Find the line with "Click the wrench icon on color_2 node" in the entries below. Repeat it, every following line, and the line with "The width and", exactly and with nothing added.
*** SOURCE DATA
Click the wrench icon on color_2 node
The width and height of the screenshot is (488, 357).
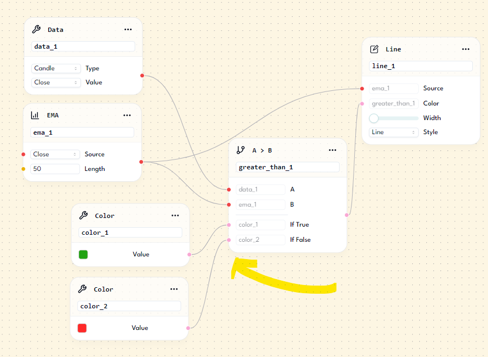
******
*** SOURCE DATA
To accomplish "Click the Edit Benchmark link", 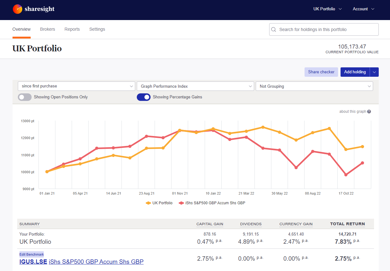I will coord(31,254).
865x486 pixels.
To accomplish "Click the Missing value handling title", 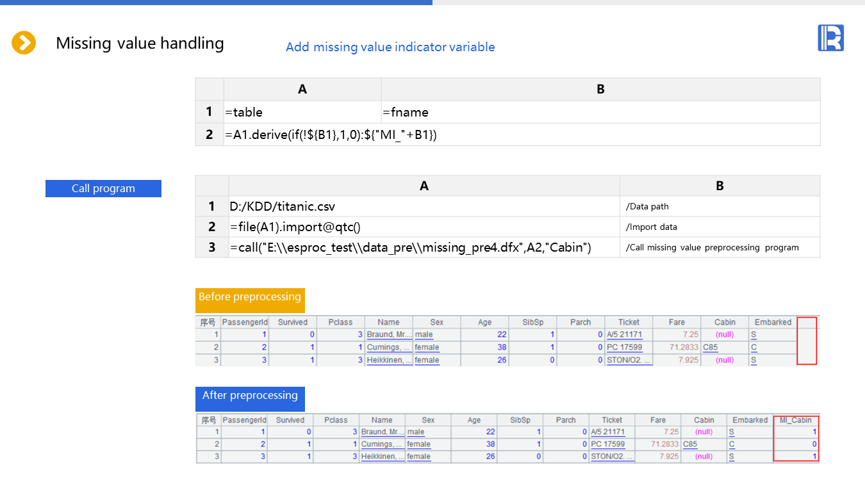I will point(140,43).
******
*** SOURCE DATA
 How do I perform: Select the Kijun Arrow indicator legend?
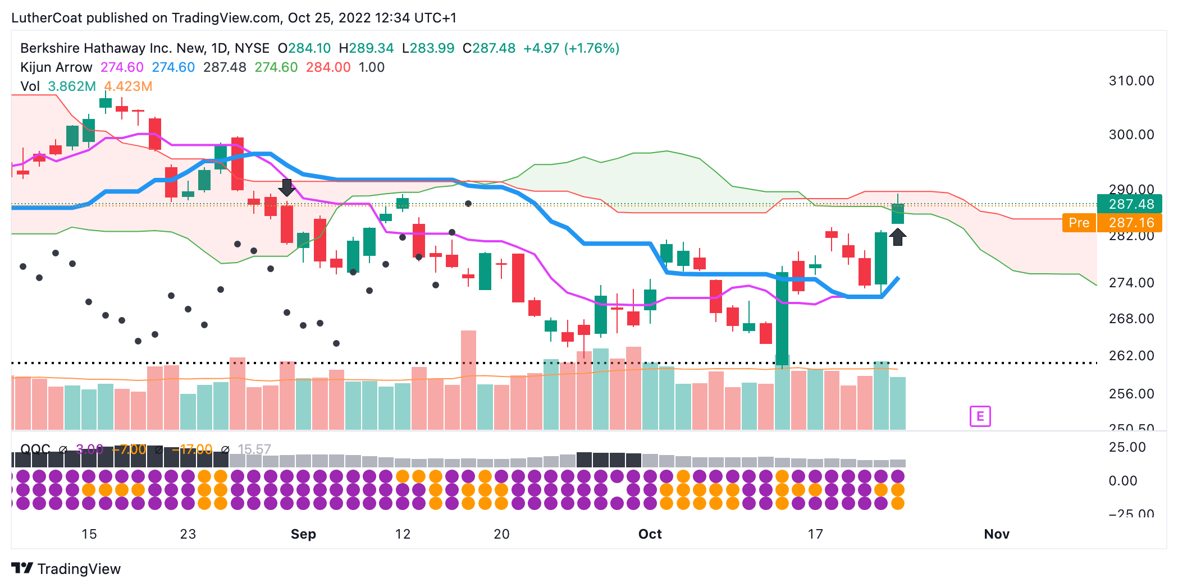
******
# REPLY TO THE EXERCISE
Click the wrench icon on color_2 node
The width and height of the screenshot is (488, 357).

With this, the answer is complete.